## Task description
Any pictures in the records below should be skipped; write out everything else exactly.

※ ※ ※

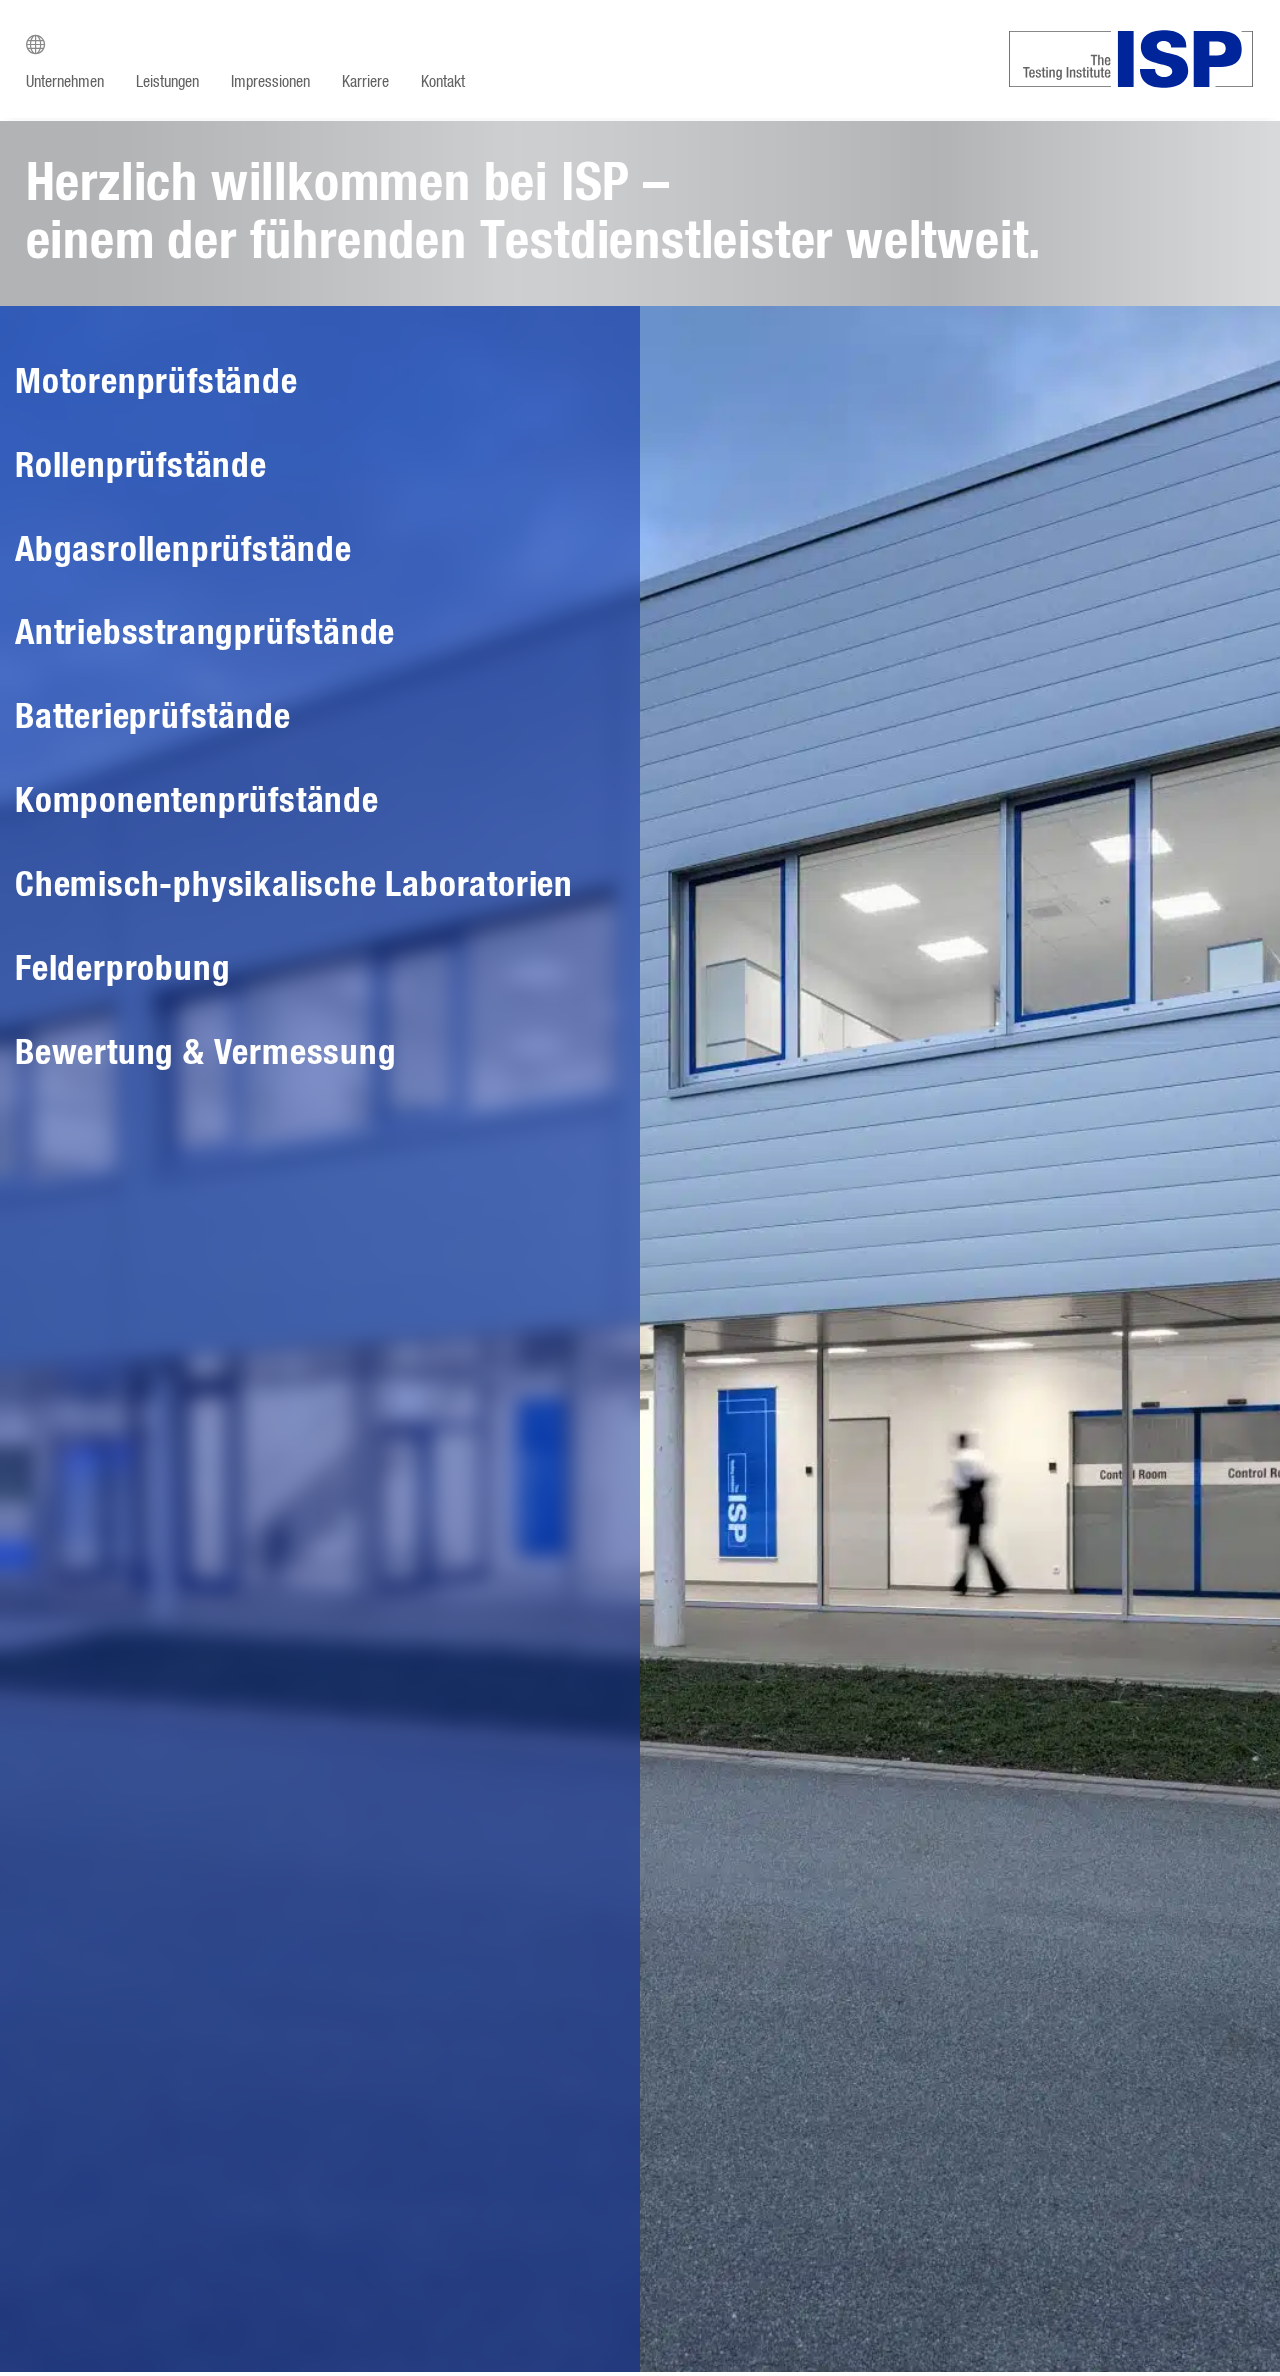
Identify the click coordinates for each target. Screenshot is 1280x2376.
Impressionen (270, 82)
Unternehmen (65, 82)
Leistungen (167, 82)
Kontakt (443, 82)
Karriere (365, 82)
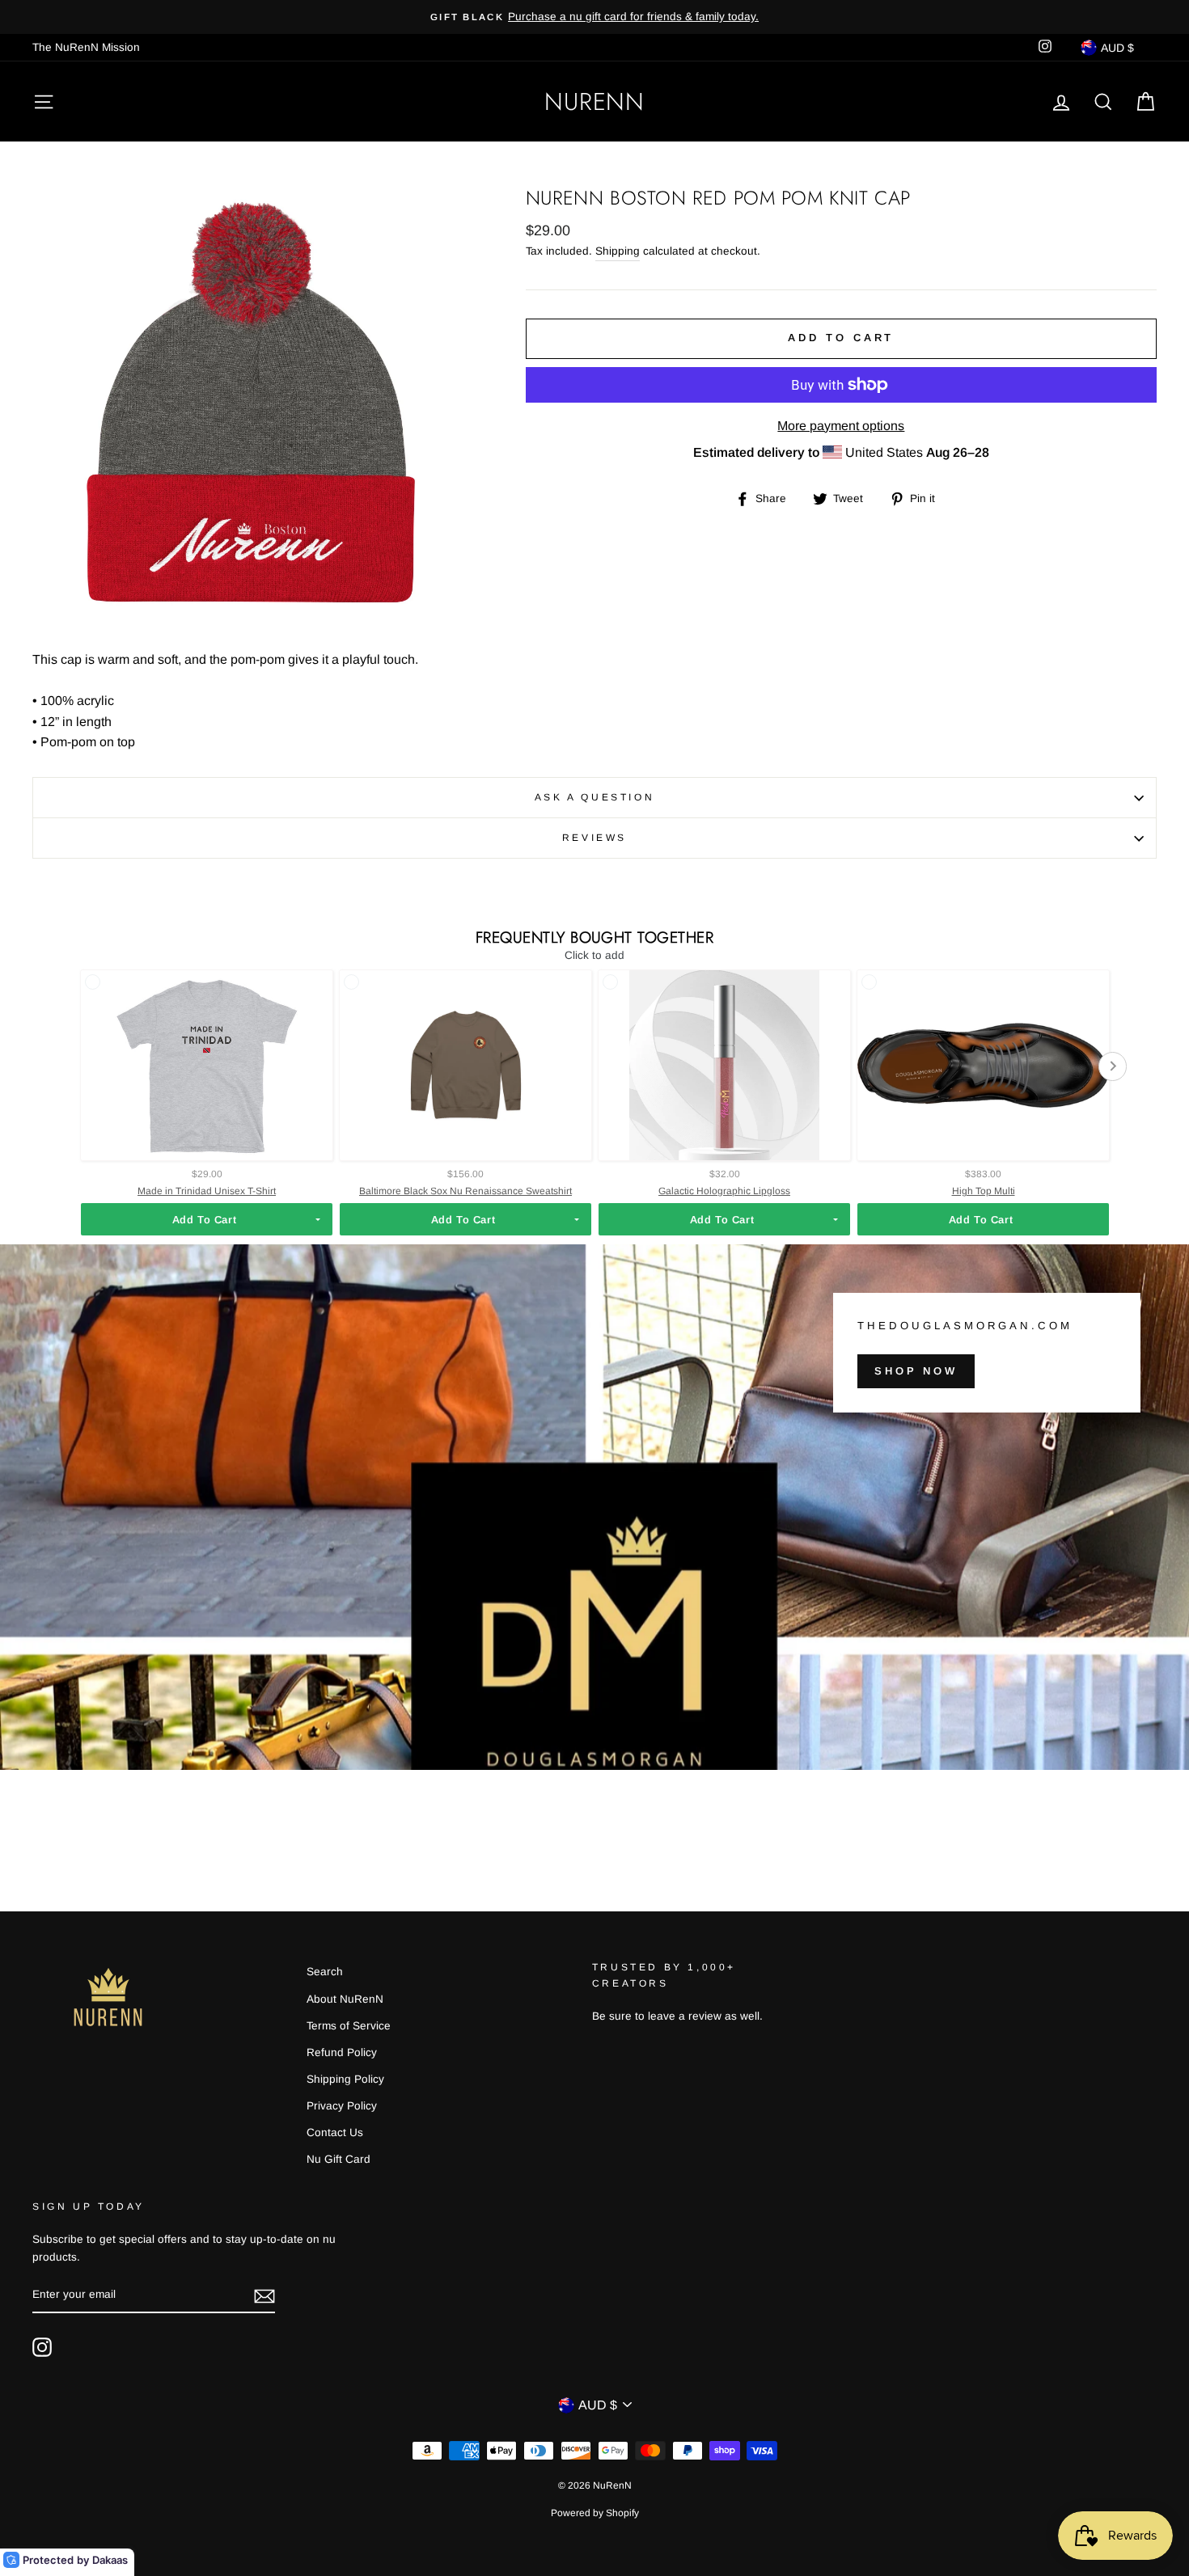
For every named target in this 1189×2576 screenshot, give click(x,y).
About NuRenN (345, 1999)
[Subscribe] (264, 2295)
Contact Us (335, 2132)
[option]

※ ※ ※

## Response to this exercise
Identify the click coordinates for each target. Screenshot is 1280x2376.
Impressionen (270, 82)
Unternehmen (65, 82)
Leistungen (167, 82)
Kontakt (443, 82)
Karriere (365, 82)
For every named target in this 1189×2576 screenshot, give click(x,y).
About NuRenN (345, 1999)
[Subscribe] (264, 2295)
Contact Us (335, 2132)
[option]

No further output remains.